The OECD, the European Union, the World Bank, and individual countries each maintain their own lists of countries considered tax havens. This difference is due to the criteria each organisation uses to justify including a country in its classification.
1. OECD Black List
According to OECD data, Trinidad and Tobago is the only tax haven in the world. The following countries have, to varying degrees, relaxed their bank secrecy laws due to fears of sanctions:
- Andorra
- Anguilla
- Antigua and Barbuda
- Aruba
- Bahamas
- Bahrain
- Bermuda
- Belize
- Cyprus
- Curaçao
- Dominican Republic
- Gibraltar
- Grenada
- Guernsey
- Cook Islands
- Isle of Man
- Also Cayman Islands
- Marshall Islands
- British Virgin Islands
- Turks and Caicos Islands
- US Virgin Islands
- Seychelles
- Liberia
- Liechtenstein
- Maldives
- Malta
- Mauritius
- Monaco
- Montserrat
- Nauru
- Niue
- Samoa
- Saint Kitts and Nevis
- Saint Vincent and the Grenadines
- San Marino
- Saint Lucia
- Trinidad and Tobago
- And also Vanuatu
2. International Monetary Fund
For its Part, the World Bank, taking into account innumerable sources such as the aforementioned NGO Oxfam, includes:
- Hong Kong
- Singapore
- Luxembourg
- United Arab Emirates
- Netherlands
- Switzerland
- Taiwan
- Panama
- Ireland
- Serbia
- Oman
- Palau
- Guam
- United States of America
- As well as Germany
- Guernsey
- Lebanon
- Japan
- Thailand
- Canada
- Malaysia
- Barbados
- Ghana
- Montenegro
- North Macedonia
- Botswana
- Sovereignty
- Bosnia and Herzegovina
- Sri Lanka
- Yemen
- Tunisia
- Syria
- Pakistan
- Iran
- Ethiopia
- North Korea
- Fiji
- Greenland
- Albania
- Faroe Islands
- Cambodia
- As well as American Samoa
3. The European Union
Like other European countries, it has its own criteria for defining a territory as a tax haven.

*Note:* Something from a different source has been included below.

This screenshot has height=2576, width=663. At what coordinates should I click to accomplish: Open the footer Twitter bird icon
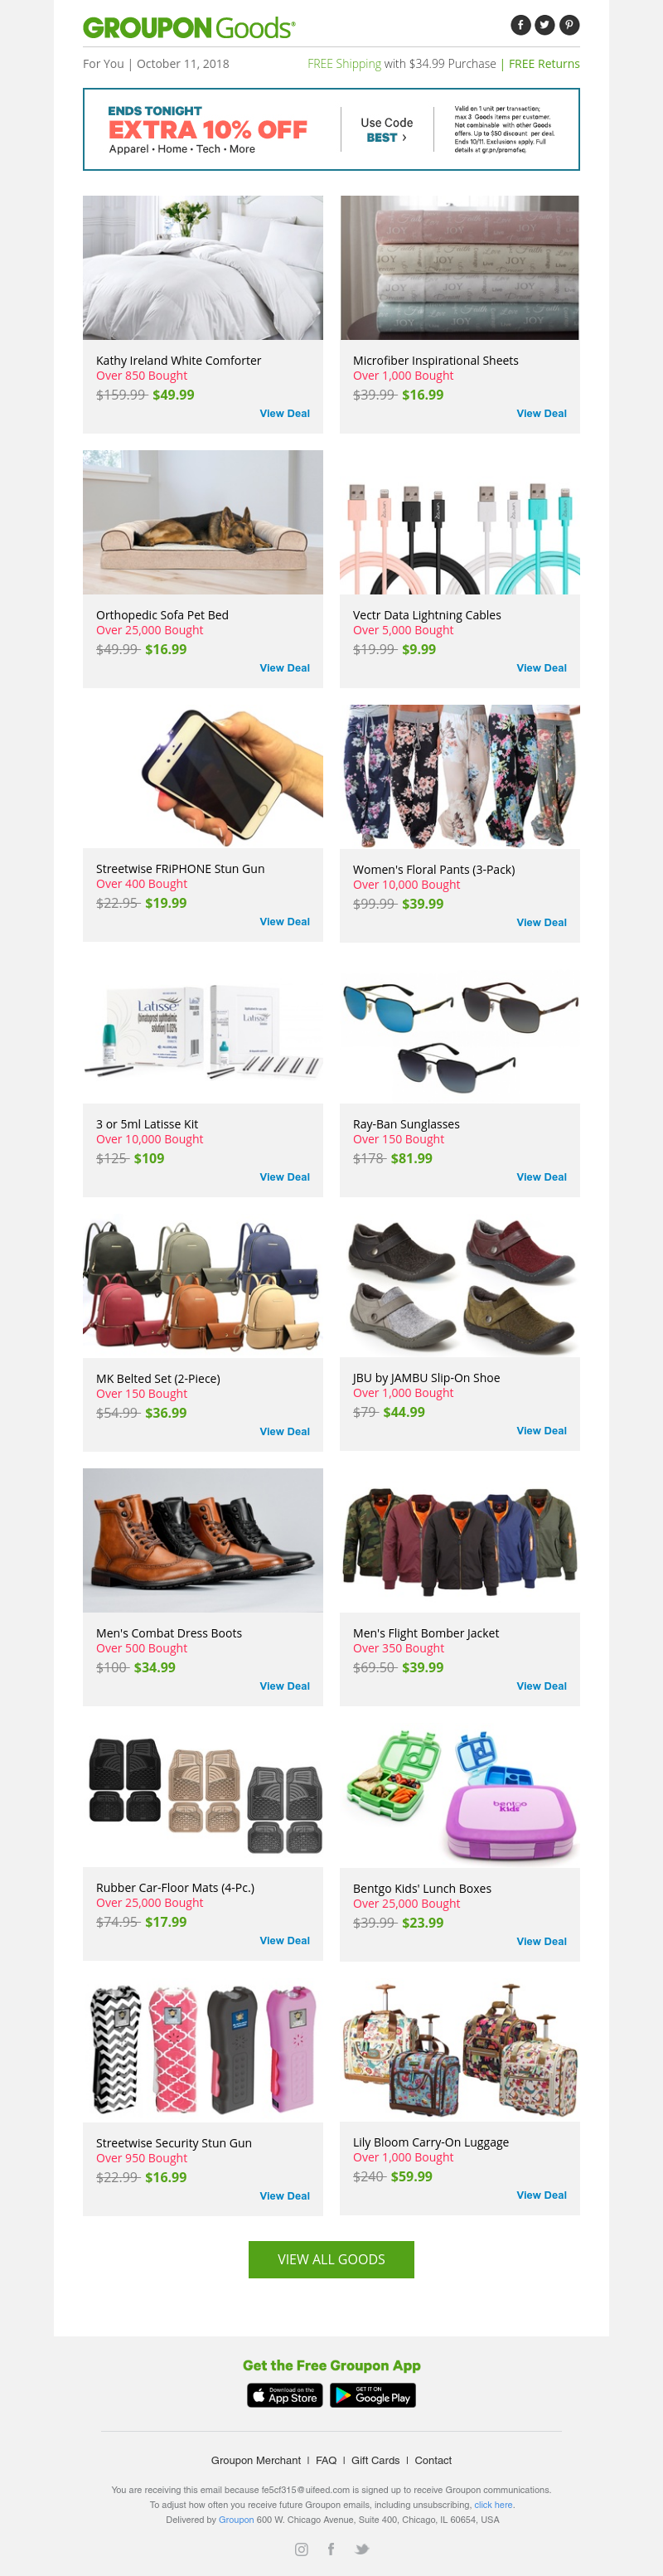362,2549
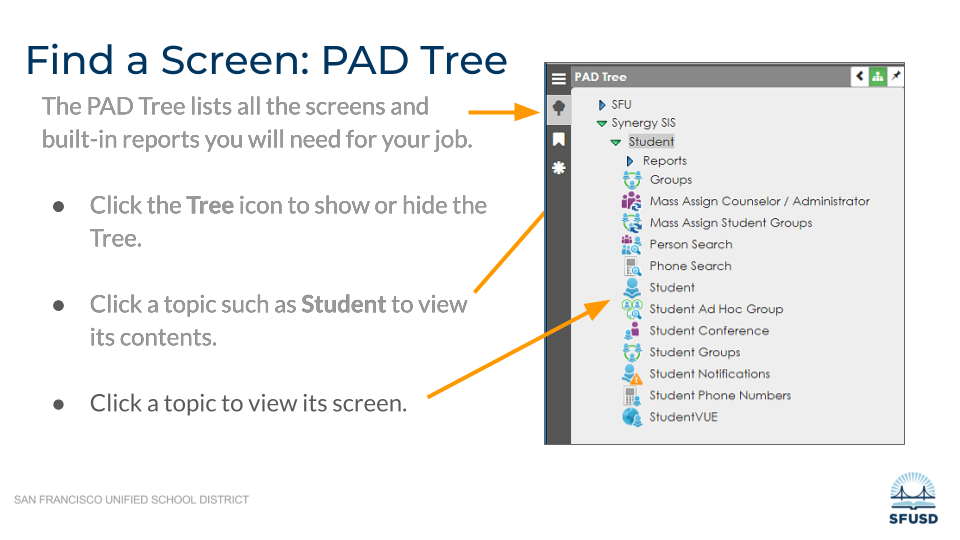Launch StudentVUE from the tree

[x=683, y=417]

In particular, signing and implementing a tax information exchange agreement is a condition for a country’s removal from the list. In addition, it has developed several tax control mechanisms. Some of these requirements are:
The International Fiscal Transparency Regime
The purpose of this instrument is to ensure that residents contribute funds to state budgets through personal income tax havens. It also aims to prevent tax evasion by individuals who have invested capital in companies located in low-tax jurisdictions.
The Model 720
This information declaration requires the taxpayer to declare their property, assets, and rights located in a foreign country.
Model 232
This declaration must be filed by those considered liable for corporate tax and non-resident income tax. It focuses on transactions between related parties in commercial or family operations to prevent tax evasion. Furthermore, for companies operating under the corporate tax and non-resident income tax regimes, it is crucial to stay informed of regulatory changes, such as the transition to the digital filing of corporate tax returns. This initiative aims to improve the precision and transparency of tax information, emphasising the importance of meticulous accounting, especially in transactions with related parties, to prevent tax fraud.